Directions for this task - Keep each entry exactly as written when you repeat it, and skip the images.

Source data -
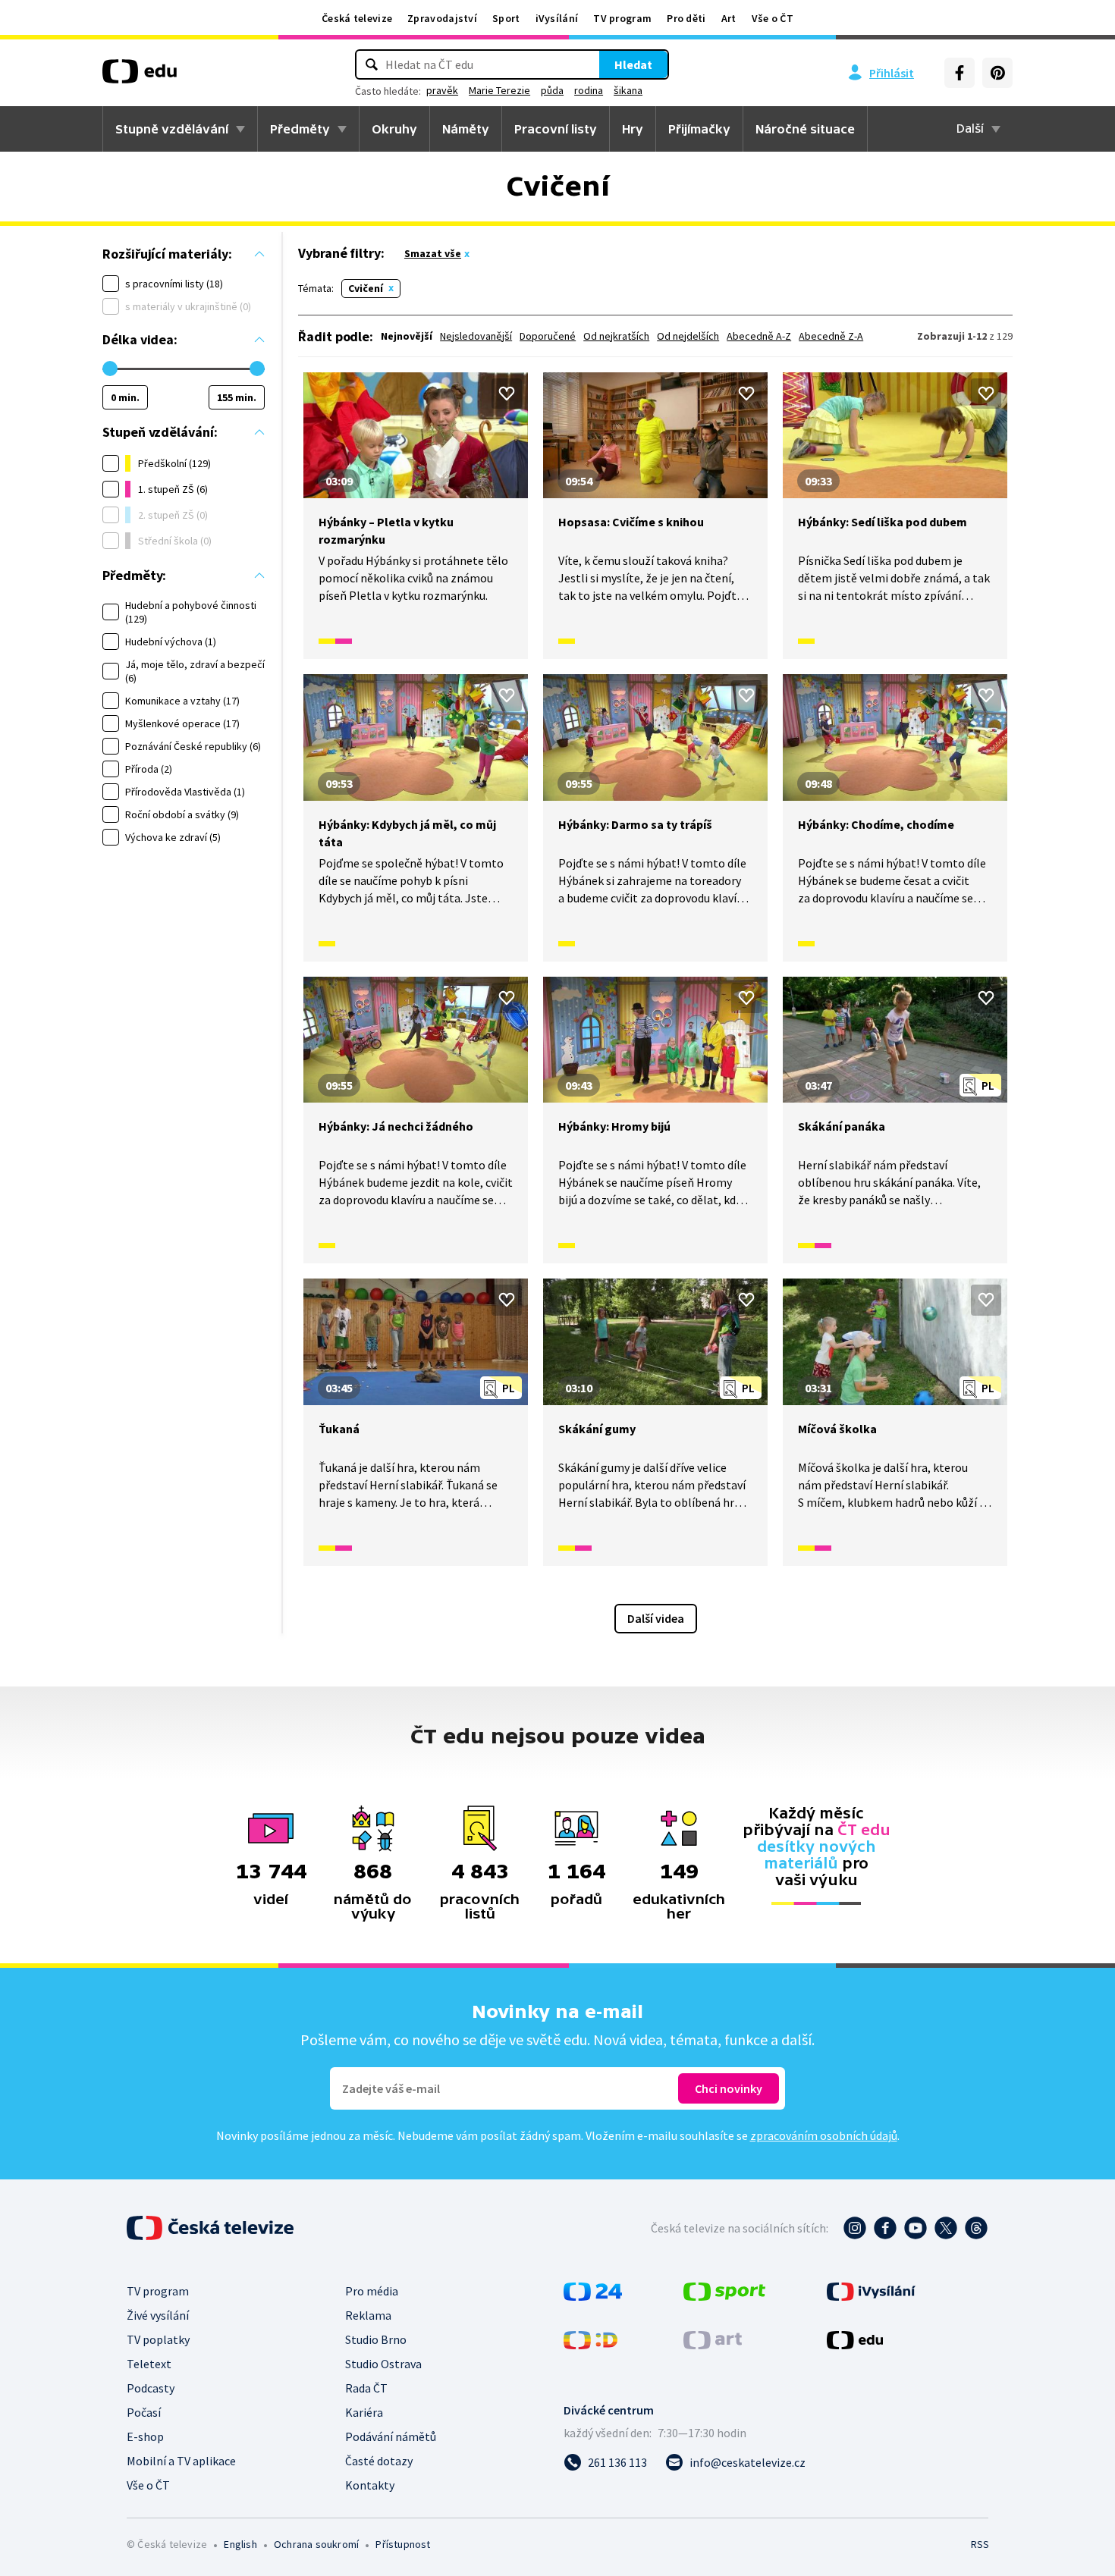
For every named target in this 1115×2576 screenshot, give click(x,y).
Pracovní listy (555, 129)
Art (729, 18)
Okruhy (394, 129)
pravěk (442, 90)
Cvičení (365, 288)
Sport (506, 18)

Exercise response -
For every named target in this 1115×2576 screenshot, give click(x,y).
Pracovní listy (555, 129)
Art (729, 18)
Okruhy (394, 129)
pravěk (442, 90)
Cvičení (365, 288)
Sport (506, 18)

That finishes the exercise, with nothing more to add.